[INPUT DATA]
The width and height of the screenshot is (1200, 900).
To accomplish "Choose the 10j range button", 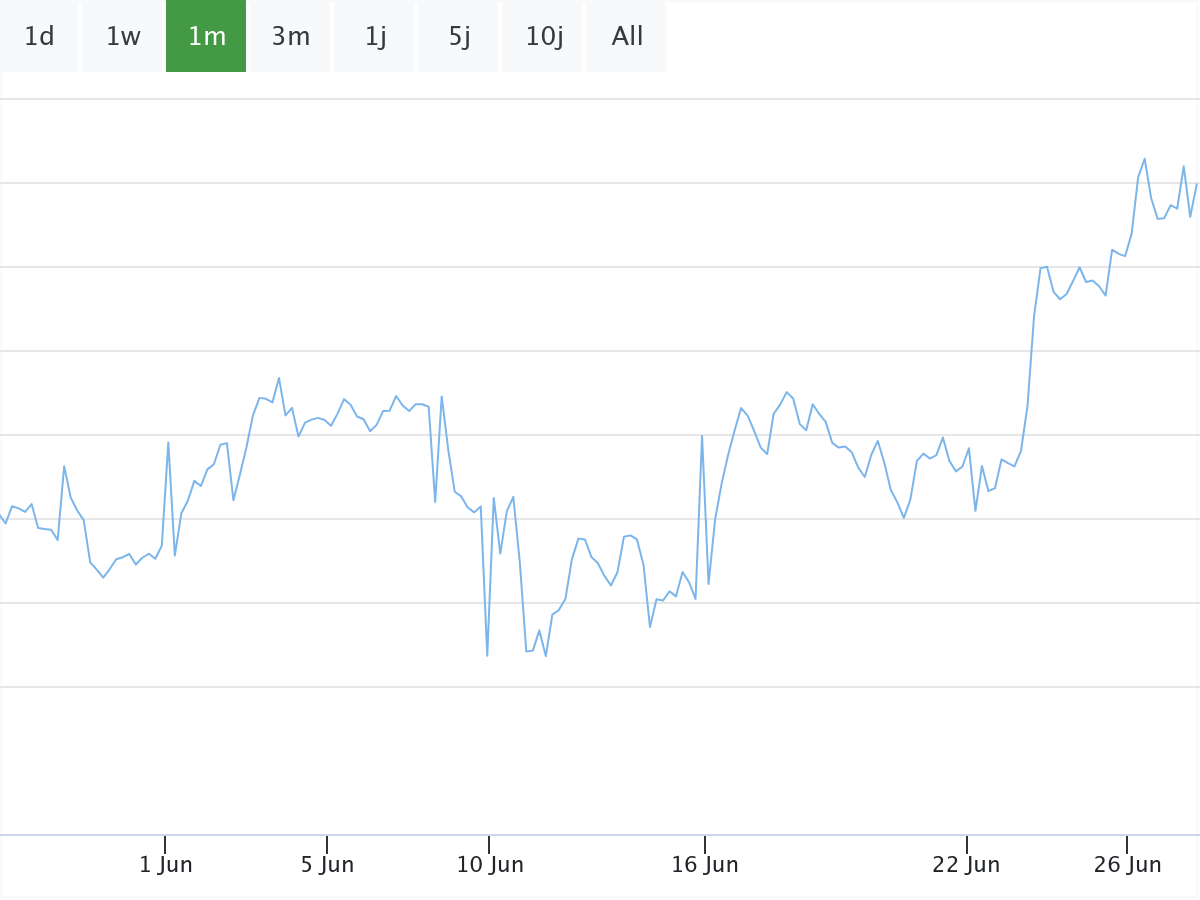I will coord(542,37).
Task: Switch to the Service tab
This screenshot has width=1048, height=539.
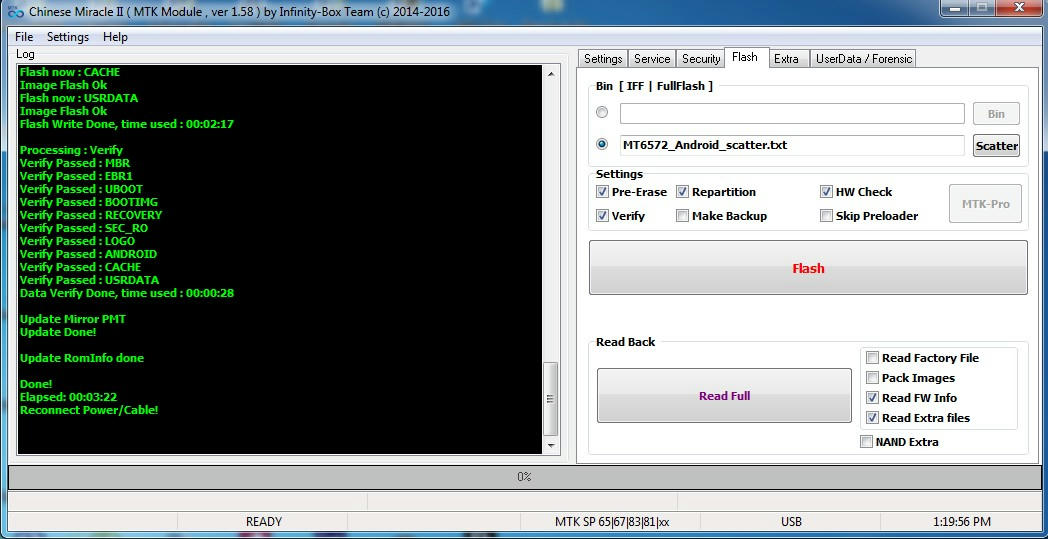Action: [x=652, y=59]

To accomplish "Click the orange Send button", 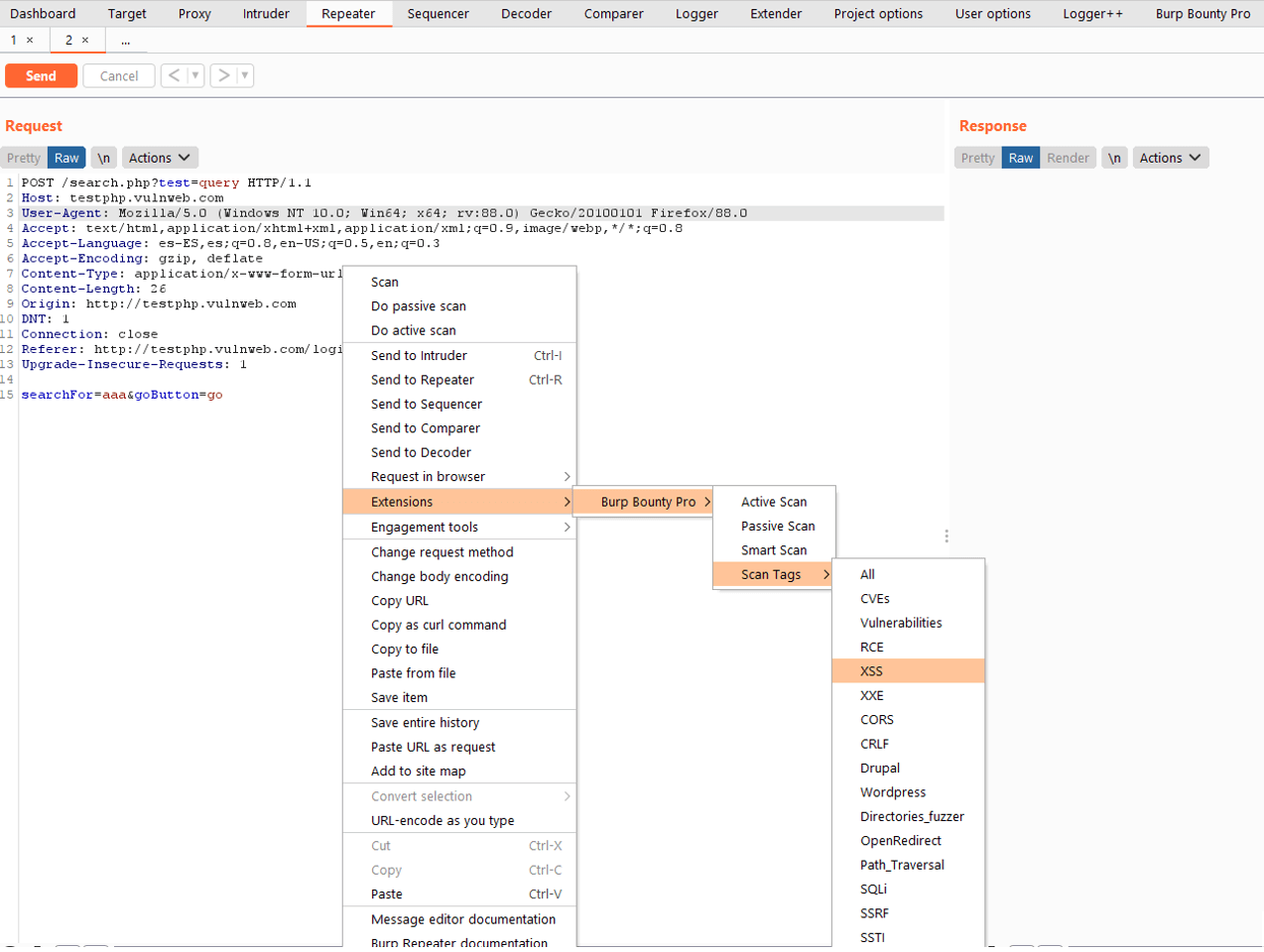I will click(41, 74).
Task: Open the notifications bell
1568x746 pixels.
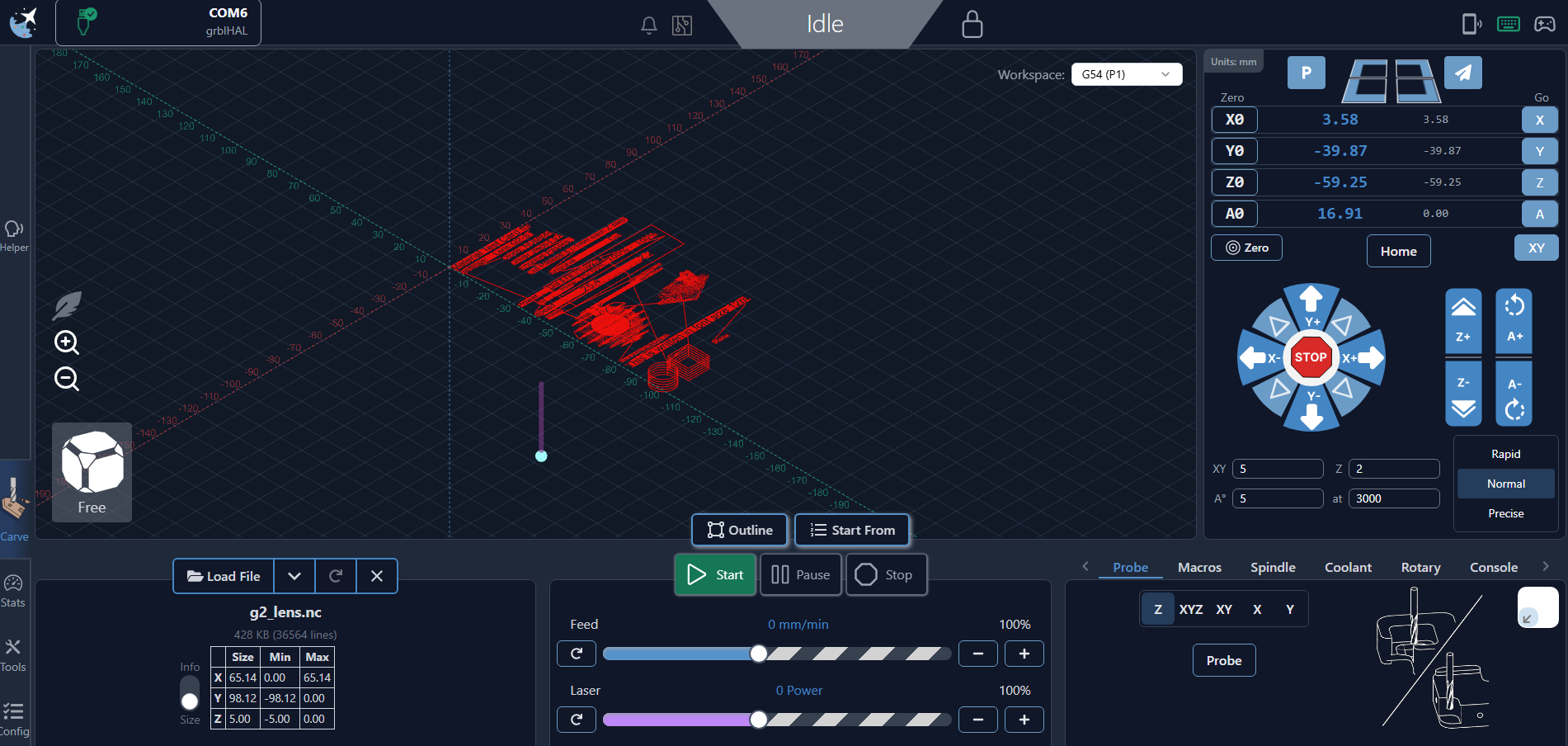Action: [649, 26]
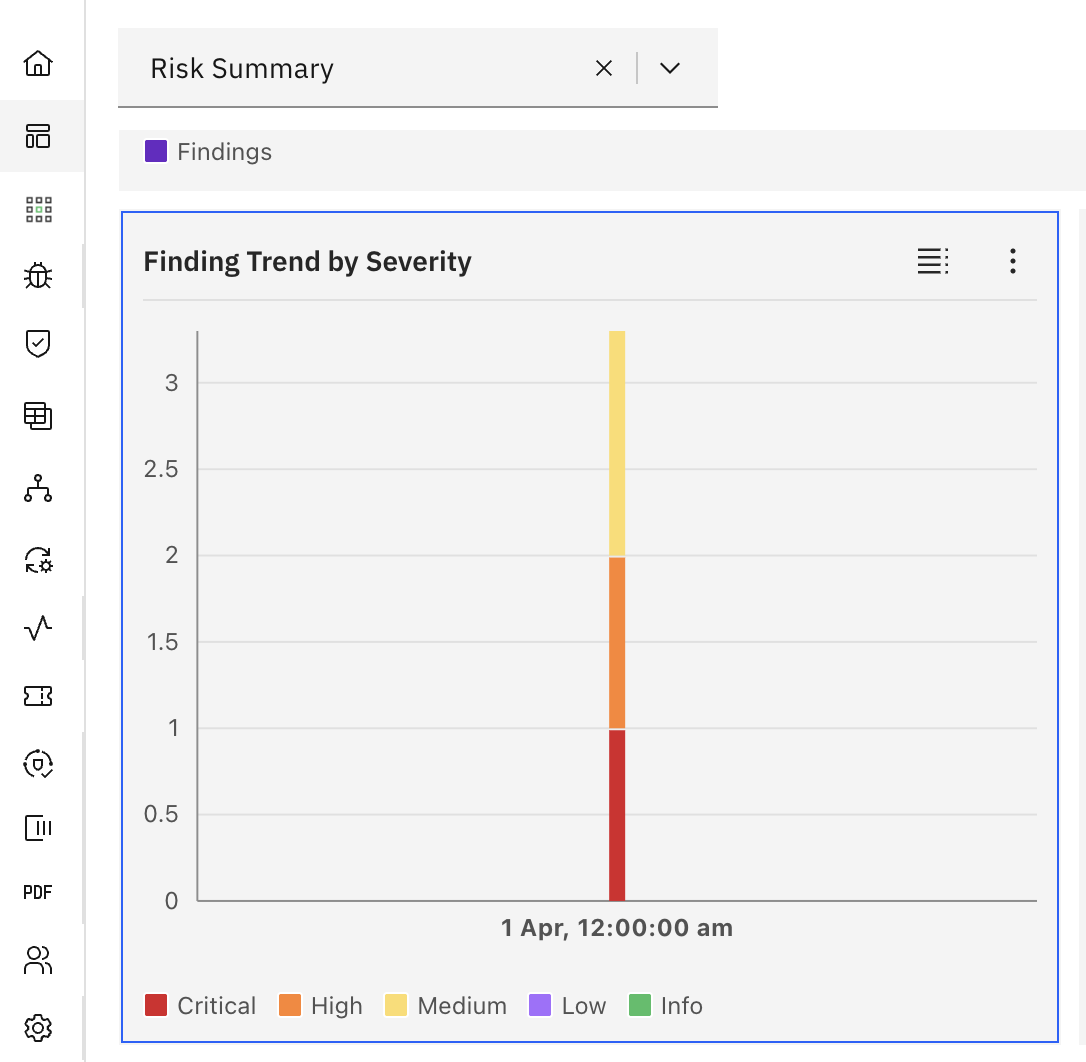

[WHAT IS EXPECTED]
Please copy out every line of the preceding listing that carries "Task".

[ANSWER TO THIS EXERCISE]
Task: Switch to the Service tab
Task: Open the notifications bell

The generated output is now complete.